#### Given exercise
Retype the lines of the entries below without any changes, beginning at the line that contains "780x614 pixels. How" and continuing through the end of the entries.

Word and item position data
--- start ---

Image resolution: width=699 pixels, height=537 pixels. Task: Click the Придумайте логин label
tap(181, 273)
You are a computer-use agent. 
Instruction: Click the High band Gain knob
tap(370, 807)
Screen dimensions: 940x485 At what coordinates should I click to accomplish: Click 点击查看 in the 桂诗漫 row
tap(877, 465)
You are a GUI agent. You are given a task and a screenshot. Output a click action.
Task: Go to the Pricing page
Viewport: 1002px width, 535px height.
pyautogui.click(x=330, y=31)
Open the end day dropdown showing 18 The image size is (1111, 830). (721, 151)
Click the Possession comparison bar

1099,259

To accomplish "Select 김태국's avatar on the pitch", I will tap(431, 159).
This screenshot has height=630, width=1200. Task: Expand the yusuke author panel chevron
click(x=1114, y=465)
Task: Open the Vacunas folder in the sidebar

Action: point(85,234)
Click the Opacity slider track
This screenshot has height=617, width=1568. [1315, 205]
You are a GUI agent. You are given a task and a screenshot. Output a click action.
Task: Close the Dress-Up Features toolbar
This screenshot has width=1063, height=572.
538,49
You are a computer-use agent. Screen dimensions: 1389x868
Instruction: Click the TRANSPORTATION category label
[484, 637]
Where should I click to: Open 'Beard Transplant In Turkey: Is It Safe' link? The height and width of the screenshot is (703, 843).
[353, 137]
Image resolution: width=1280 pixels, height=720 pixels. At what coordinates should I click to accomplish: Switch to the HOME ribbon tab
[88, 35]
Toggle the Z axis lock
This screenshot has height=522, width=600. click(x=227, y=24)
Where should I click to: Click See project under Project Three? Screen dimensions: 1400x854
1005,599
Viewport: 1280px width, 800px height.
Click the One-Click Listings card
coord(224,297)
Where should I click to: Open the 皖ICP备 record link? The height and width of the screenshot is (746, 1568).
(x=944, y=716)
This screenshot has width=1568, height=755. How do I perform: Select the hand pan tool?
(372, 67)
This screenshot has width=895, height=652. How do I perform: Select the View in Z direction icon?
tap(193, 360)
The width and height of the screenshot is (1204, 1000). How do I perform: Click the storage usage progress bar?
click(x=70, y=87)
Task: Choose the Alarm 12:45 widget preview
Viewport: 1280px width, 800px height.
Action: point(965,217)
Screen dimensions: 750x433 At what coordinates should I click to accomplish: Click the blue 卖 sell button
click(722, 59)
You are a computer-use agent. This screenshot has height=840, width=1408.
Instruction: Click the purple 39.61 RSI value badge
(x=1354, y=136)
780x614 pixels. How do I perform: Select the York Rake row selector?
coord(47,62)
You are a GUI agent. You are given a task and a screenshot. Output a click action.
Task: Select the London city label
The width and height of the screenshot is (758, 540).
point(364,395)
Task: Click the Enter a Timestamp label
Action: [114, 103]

--- end ---

#### Final answer
780x614 pixels. How do I perform: Select the York Rake row selector?
coord(47,62)
You are a GUI agent. You are given a task and a screenshot. Output a click action.
Task: Select the London city label
The width and height of the screenshot is (758, 540).
point(364,395)
Task: Click the Enter a Timestamp label
Action: [114, 103]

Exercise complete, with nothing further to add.